What to produce: Write out the data below word for word, starting at the line that contains "You are a computer-use" and ending at the line that contains "Open the notifications bell", with both of those lines included. Leave the pictures out.

Given entries:
##############################
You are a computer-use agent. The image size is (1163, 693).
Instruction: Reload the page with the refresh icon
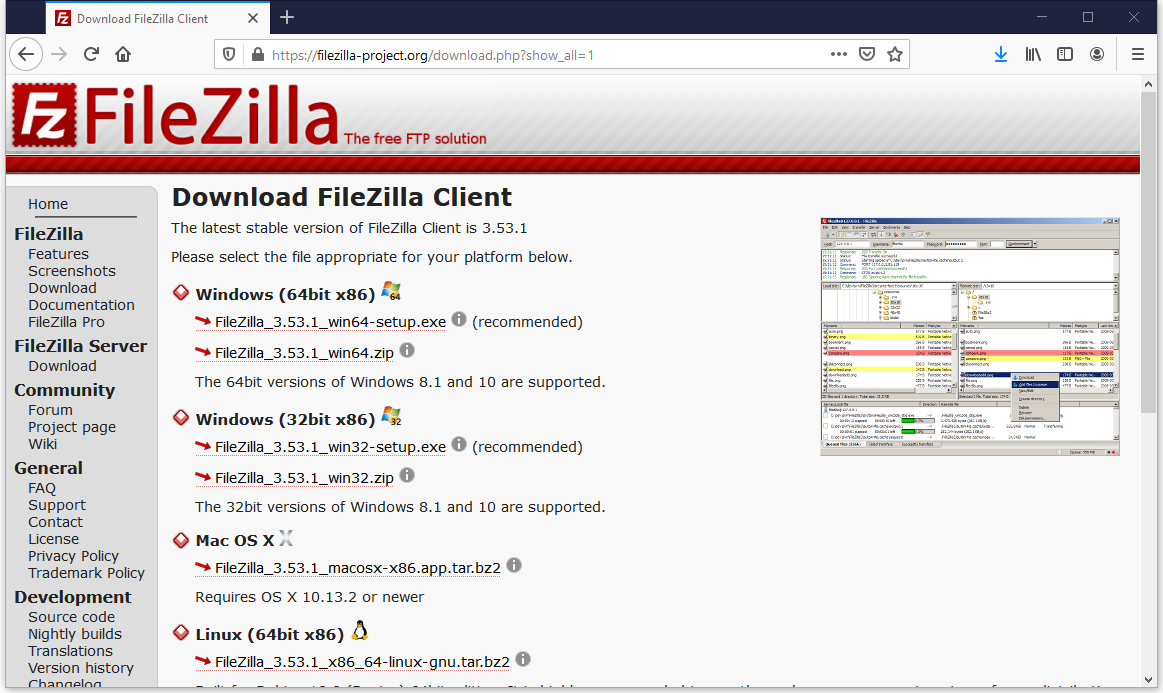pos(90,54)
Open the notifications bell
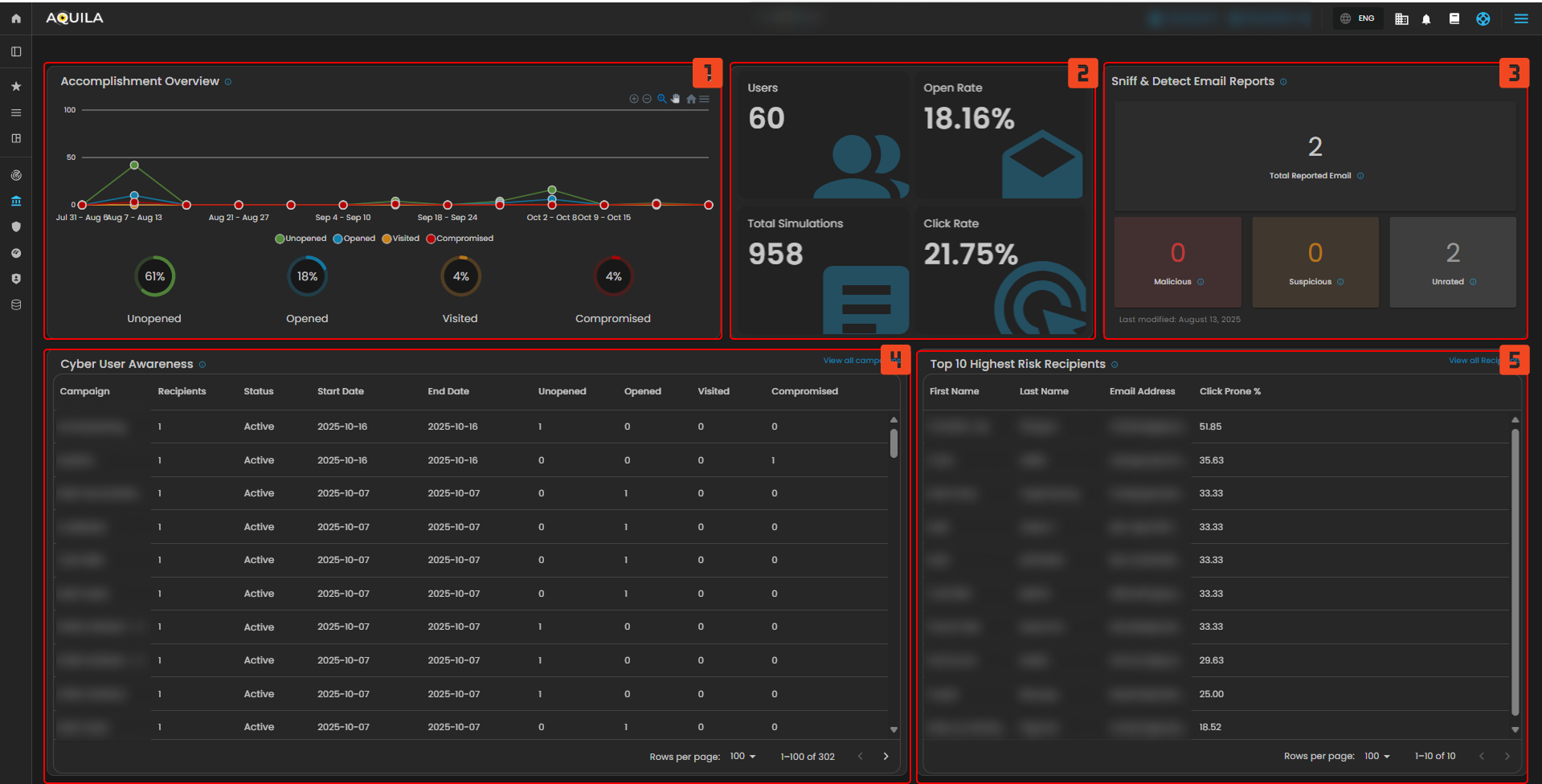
##############################
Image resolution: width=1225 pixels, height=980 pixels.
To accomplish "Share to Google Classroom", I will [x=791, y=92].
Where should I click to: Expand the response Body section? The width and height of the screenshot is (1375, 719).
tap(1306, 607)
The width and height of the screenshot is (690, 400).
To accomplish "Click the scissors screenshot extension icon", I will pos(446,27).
##############################
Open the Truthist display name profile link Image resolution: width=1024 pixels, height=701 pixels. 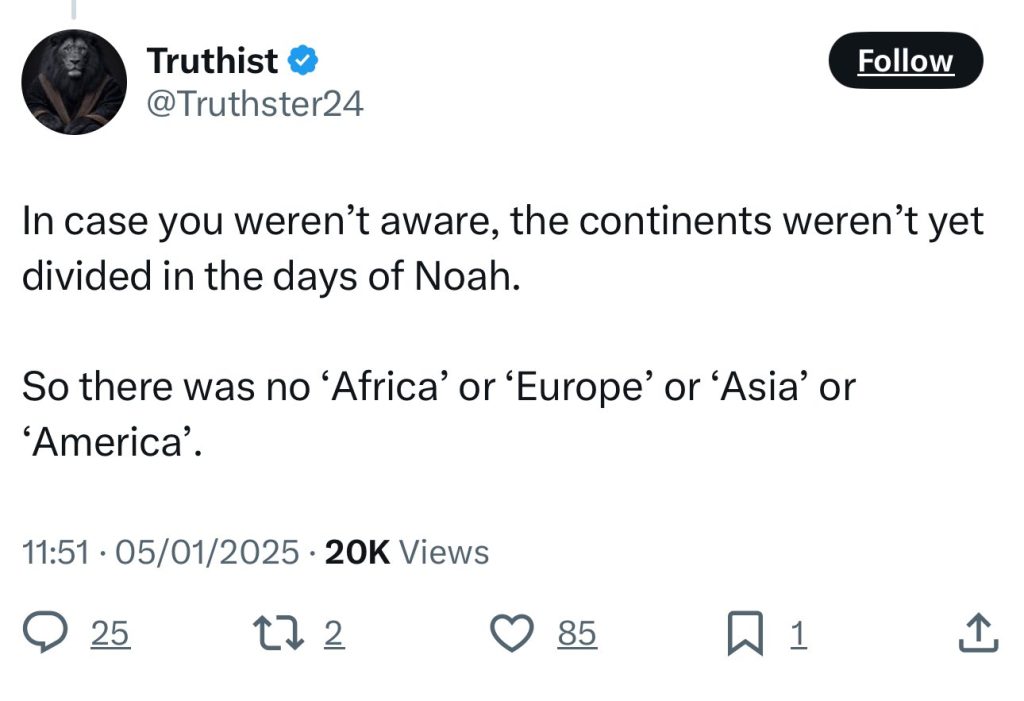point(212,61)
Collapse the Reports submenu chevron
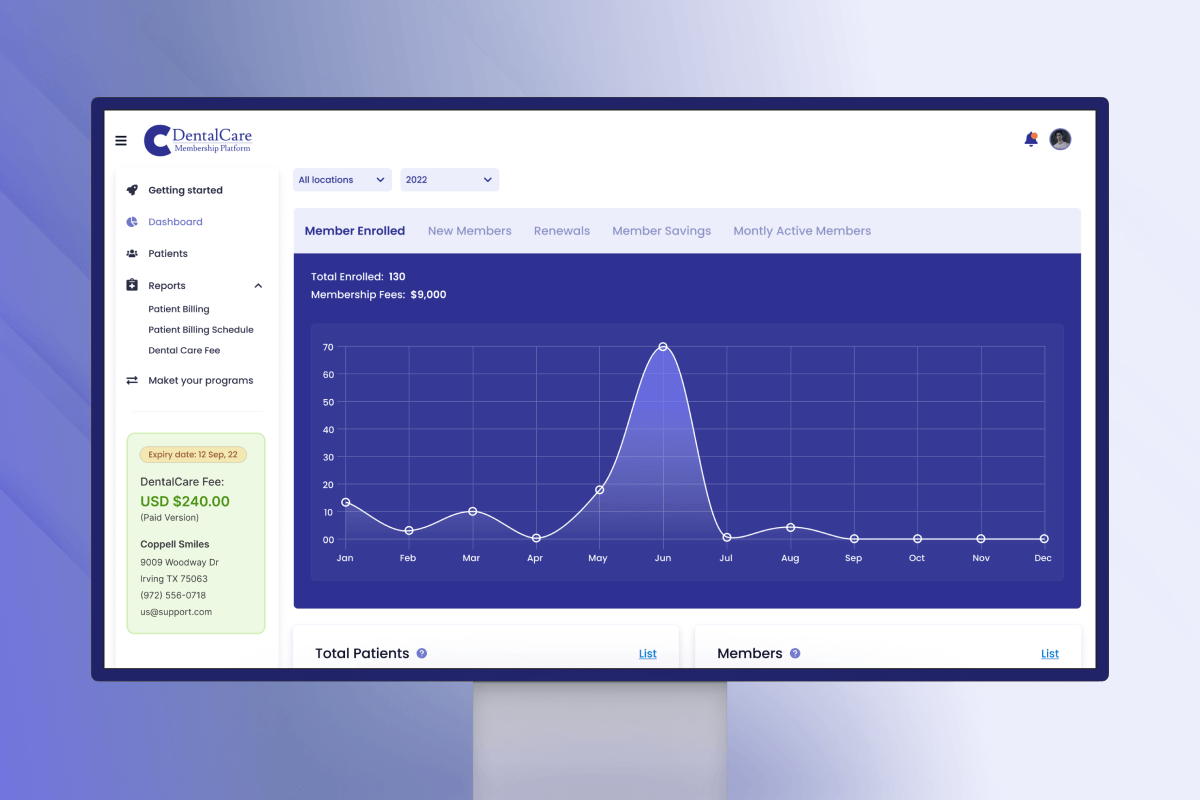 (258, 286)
##############################
Result:
You are a computer-use agent. The image size is (1163, 693).
Instruction: Reload the page with the refresh icon
pos(90,54)
Open the notifications bell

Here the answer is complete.